-- TASK INPUT follows --

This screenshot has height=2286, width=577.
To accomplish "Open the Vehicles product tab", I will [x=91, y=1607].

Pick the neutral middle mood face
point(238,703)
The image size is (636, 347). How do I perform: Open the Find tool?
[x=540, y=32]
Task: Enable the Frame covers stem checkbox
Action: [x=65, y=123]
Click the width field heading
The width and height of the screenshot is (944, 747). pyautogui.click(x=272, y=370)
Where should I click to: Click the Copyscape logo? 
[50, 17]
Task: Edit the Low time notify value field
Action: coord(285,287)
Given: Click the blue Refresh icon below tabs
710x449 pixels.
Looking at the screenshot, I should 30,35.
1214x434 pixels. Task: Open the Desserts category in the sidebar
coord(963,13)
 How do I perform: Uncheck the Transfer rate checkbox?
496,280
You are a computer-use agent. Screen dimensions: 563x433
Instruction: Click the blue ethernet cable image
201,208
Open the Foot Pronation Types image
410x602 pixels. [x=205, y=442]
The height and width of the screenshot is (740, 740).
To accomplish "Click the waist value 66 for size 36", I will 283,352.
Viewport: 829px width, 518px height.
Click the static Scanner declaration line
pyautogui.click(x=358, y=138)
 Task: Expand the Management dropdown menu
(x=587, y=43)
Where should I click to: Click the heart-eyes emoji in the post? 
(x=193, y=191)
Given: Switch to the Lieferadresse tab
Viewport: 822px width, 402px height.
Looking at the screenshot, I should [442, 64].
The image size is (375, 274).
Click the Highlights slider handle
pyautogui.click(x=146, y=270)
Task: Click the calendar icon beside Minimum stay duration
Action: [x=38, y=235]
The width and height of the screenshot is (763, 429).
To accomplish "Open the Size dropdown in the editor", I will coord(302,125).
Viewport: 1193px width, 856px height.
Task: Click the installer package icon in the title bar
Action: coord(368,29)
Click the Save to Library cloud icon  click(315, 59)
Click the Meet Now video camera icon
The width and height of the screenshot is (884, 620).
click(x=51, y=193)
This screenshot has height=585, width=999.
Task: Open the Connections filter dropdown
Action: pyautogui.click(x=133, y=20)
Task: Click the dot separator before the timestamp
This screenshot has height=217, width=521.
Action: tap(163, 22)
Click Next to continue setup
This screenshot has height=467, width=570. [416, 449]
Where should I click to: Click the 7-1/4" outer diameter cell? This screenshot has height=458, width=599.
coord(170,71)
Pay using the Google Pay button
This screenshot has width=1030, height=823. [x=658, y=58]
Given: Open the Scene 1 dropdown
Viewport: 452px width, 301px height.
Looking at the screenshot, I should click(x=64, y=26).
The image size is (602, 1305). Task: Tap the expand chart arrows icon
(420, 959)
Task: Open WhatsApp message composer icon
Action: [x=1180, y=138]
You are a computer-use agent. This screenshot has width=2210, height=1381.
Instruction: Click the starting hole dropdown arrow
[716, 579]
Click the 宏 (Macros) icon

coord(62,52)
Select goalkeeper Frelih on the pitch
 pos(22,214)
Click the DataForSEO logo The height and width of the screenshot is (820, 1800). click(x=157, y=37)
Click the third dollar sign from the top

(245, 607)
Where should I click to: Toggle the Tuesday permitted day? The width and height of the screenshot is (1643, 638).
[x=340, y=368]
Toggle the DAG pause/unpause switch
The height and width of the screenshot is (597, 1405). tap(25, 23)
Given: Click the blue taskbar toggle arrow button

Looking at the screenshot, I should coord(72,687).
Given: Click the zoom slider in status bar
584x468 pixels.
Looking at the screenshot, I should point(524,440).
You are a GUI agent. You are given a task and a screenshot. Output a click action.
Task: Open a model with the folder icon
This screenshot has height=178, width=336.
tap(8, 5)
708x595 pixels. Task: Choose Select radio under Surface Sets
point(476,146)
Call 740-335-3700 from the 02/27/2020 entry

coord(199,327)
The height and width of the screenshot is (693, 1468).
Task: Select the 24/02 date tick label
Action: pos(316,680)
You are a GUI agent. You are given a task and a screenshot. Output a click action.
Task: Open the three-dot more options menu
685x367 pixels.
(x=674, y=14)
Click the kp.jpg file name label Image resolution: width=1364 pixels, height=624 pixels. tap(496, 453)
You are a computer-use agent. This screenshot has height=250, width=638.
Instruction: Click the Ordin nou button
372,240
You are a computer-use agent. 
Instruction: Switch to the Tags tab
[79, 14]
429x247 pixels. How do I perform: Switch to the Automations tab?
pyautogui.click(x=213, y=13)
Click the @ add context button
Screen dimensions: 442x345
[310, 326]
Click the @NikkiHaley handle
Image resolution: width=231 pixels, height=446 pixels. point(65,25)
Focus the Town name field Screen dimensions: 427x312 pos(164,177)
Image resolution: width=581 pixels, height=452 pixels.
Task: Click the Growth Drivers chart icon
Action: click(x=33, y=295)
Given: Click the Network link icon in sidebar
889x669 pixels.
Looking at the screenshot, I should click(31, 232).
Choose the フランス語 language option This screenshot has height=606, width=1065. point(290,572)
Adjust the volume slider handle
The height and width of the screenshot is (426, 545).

-- TASK INPUT concluded --

__ASSIGNMENT__
Please give an exact copy of the entries above, from the line with "Pay using the Google Pay button" down to the line with "has width=2210, height=1381.", inclusive, and nothing else.

__THE ANSWER__
Pay using the Google Pay button
This screenshot has width=1030, height=823. [x=658, y=58]
Given: Open the Scene 1 dropdown
Viewport: 452px width, 301px height.
Looking at the screenshot, I should click(x=64, y=26).
The image size is (602, 1305). Task: Tap the expand chart arrows icon
(420, 959)
Task: Open WhatsApp message composer icon
Action: [x=1180, y=138]
You are a computer-use agent. This screenshot has width=2210, height=1381.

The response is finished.